Ubud is widely known as the cultural centre of Bali, and so we felt we couldn’t holiday in Bali and not visit there. Our resort was about 20 minutes outside of Ubud, in an area filled with rice fields. After driving through the centre of Ubud I was actually glad we were staying a little way away from it because it was so busy and crowded. Our resort on the other hand was one of the most fancy, beautiful and peaceful places I have ever stayed. It overlooks a valley filled with trees and a river, and is just so green. We stayed in a villa again, and it was even more stylishly decorated than the last one.
The first thing I did was start researching Ubud, and I made a list on my phone of all the places we had to go, the things we had to see and where we had to eat. When I read the overwhelming list to my mom and Norman, they both laughed because they knew it would never be possible. It turns out that they were right because we never got to do even half of that list, but we sure tried our best.
On our first day we got familiar with Ubud centre, walking around, window shopping and taking in the vibe. We went to the famed Ubud Market, which is really just a double story building crammed with vendors and shops. You could find everything there, probably even a kidney! My bargaining skills came in handy when we did some shopping and we walked away with some expensive spices (saffron, vanilla pods), fabrics and clothing.
We visited Ubud Palace, and were fortunate enough to see the royal wedding taking place inside the gates. It was quite an ordeal, with the groom being carried on a chair and everyone shuffling about trying to get into their positions for the procession. We felt lucky to have witnessed this little authentic piece of Balinese culture, but in all honesty they have celebrations and ceremonies so often that if you visit Bali, you are bound to encounter a few.
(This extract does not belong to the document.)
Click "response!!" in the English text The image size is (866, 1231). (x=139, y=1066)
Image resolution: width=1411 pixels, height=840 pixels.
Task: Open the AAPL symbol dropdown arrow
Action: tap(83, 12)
After that we went to the Water Temple, which is just next to the Starbucks about 100m down from the palace. The lotus flowers there were lovely, it was the first time I had seen them so up close. Norman and I posed in front of the temple while my mom took some blurry photographs of us.
Something that took up a big portion of our day was a visit to the Agung Rai Museum of Art (ARMA). We wondered through the buildings, taking in all the history portrayed by the paintings. There were few tourists there, so it was how an art museum should be – quiet, intellectual and thought provoking. A soft spoken man in traditional dress spoke to us a few times, and it was only after reading an information pamphlet that we realised he could very well have been Mr Agung Rai himself! We kicked ourselves for not realising earlier and seizing the moment, and we went to look for him again, but he was elusive and had disappeared like an enigma. We took a walk through the nearby rice paddies, had a drink and then left, with some special memories and photographs.
It was soon dark and our day had somehow come to an abrupt end. We went back to the resort rather exhausted, but excited for the following days. That was when it became very apparent that we weren’t going to be able to do everything we had originally planned on, and that we had to pick our top few things to do.